Passage shown =>
'''

Amory J. v. Department of Revenue

7 Or. Tax 153 | Or. T.C. | 1977

Submitted on stipulation, briefs and oral argument. Decision for defendant rendered May 23, 1977. Plaintiffs appeal from defendant's Orders Nos. I-76-37 (TC No. 1115) and I-76-38 (TC No. 1116), dated October 7, 1976, in which the Director of the Department of Revenue affirmed an income tax deficiency assessment against income received by plaintiffs upon termination of the Klamath Indian Management Trust in December 1974.

The necessary facts have been stipulated. Federal supervision over the Klamath Indian Tribe was ended in 1959 under the Klamath Termination of Supervision Act of August 13, 1954, PL 85-132, 68 Stat 718, 25 U.S.C. § 564 et seq. At that time, each tribal member was given the opportunity to elect to withdraw from the tribe and to receive his share of tribal property in cash or to remain with the tribe and participate in a plan for the management of the balance of the tribal property. In 1959, those tribal members who elected to withdraw were specifically exempted from federal and Oregon income taxes on the distribution received by them, as provided in 25 U.S.C. § 564j.

'''

Record extracts =>
'''

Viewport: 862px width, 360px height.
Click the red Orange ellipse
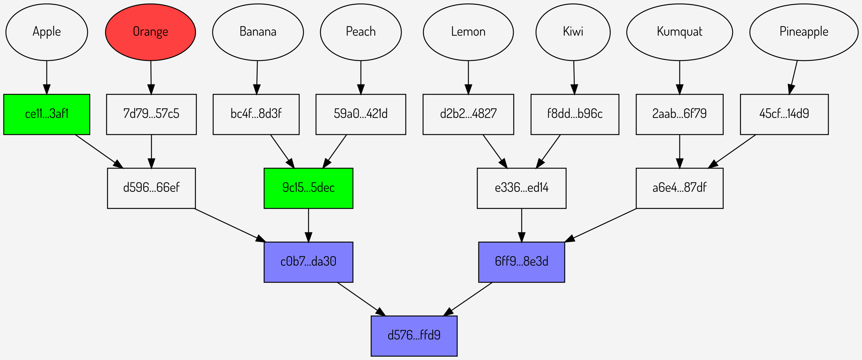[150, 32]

'''
'''

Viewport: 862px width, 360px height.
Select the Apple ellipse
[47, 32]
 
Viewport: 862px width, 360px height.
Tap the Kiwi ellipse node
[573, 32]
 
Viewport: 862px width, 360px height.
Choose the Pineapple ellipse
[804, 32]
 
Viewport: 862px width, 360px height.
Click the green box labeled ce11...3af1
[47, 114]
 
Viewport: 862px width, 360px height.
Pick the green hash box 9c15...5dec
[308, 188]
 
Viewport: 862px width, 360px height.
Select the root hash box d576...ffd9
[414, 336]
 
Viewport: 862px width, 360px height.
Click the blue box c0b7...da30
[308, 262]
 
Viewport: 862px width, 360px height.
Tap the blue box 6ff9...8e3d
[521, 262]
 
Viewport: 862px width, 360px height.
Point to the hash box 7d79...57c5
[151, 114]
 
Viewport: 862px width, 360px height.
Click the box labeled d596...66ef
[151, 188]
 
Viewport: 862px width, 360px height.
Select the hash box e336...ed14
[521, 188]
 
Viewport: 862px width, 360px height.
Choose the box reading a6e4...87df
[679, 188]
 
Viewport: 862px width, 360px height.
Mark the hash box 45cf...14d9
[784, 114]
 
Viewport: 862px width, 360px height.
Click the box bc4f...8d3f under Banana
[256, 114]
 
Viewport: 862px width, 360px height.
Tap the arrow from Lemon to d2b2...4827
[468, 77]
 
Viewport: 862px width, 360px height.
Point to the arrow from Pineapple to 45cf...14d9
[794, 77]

'''

Requirements =>
**A.** List every statutory citation given in the paragraph of the tax court decision that begins "The necessary facts have been stipulated."
**B.** Answer these questions from the tax court decision, one answer per line:
(i) On what date was the decision rendered?
(ii) In what year was federal supervision over the Klamath Indian Tribe ended?
(iii) Who affirmed the income tax deficiency assessment in the orders being appealed?
**C.** Rewrite as a bulleted list the paragraph of the tax court decision that begins "The necessary facts have been stipulated," keeping its main facts.

Task-by-task results =>
**A.**
- PL 85-132
- 68 Stat 718
- 25 U.S.C. § 564 et seq.
- 25 U.S.C. § 564j

**B.**
(i) May 23, 1977
(ii) 1959
(iii) The Director of the Department of Revenue

**C.**
- The facts were stipulated.
- Federal supervision over the Klamath Indian Tribe ended in 1959 under the Klamath Termination of Supervision Act of August 13, 1954 (PL 85-132, 68 Stat 718, 25 U.S.C. § 564 et seq.).
- Each tribal member could choose either to withdraw from the tribe and receive a share of tribal property in cash, or to remain and take part in a plan for managing the rest of the tribal property.
- In 1959, members who withdrew were specifically exempted from federal and Oregon income taxes on their distribution, under 25 U.S.C. § 564j.